◆ **What this task involves**: Copy the records from the start through the line containing "click(63, 174)", replacing "avatar" with "profile picture" and changing nothing else. Give only those lines.

◆ **Records for the task**:

begin

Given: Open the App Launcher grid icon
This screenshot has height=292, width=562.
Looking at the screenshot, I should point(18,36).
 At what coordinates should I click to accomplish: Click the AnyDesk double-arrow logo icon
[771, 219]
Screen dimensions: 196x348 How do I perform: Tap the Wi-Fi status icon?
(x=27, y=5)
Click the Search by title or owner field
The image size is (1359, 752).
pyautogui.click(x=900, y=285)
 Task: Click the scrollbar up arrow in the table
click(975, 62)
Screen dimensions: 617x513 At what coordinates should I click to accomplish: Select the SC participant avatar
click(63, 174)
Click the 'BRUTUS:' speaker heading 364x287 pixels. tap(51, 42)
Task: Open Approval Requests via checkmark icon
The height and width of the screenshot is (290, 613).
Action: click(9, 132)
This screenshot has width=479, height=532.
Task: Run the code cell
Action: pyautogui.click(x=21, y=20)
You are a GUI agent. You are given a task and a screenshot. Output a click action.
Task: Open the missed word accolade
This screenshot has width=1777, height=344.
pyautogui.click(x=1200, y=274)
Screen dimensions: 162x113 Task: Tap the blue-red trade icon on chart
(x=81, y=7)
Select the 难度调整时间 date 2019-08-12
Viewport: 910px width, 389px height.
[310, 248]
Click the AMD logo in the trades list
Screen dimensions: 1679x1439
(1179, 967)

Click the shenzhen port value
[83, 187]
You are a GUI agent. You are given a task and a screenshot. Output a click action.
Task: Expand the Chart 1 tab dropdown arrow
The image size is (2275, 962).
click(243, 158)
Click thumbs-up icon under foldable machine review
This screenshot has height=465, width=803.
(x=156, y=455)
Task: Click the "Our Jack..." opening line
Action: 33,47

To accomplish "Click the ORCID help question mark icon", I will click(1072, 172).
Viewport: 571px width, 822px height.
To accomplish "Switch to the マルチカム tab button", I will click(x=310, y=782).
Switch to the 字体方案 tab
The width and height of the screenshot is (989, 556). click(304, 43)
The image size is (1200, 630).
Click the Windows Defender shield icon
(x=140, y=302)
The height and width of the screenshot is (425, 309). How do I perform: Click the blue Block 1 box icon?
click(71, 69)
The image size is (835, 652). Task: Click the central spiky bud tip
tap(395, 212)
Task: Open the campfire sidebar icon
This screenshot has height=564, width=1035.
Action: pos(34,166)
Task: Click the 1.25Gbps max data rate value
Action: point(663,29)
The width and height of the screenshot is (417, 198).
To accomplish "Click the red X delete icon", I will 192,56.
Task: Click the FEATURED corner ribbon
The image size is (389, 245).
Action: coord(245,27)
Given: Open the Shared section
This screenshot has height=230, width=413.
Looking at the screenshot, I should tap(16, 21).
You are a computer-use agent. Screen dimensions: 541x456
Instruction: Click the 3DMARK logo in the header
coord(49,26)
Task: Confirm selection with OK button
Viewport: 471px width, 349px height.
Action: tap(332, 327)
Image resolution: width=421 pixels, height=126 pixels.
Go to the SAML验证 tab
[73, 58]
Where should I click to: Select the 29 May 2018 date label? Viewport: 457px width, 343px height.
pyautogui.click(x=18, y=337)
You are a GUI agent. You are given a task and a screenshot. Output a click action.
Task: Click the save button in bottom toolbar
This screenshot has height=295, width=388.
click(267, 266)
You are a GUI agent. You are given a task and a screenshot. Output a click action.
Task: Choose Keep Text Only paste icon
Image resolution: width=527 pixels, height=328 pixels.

end

◆ **The completed task**:
Given: Open the App Launcher grid icon
This screenshot has height=292, width=562.
Looking at the screenshot, I should point(18,36).
 At what coordinates should I click to accomplish: Click the AnyDesk double-arrow logo icon
[771, 219]
Screen dimensions: 196x348 How do I perform: Tap the Wi-Fi status icon?
(x=27, y=5)
Click the Search by title or owner field
The image size is (1359, 752).
pyautogui.click(x=900, y=285)
 Task: Click the scrollbar up arrow in the table
click(975, 62)
Screen dimensions: 617x513 At what coordinates should I click to accomplish: Select the SC participant profile picture
click(63, 174)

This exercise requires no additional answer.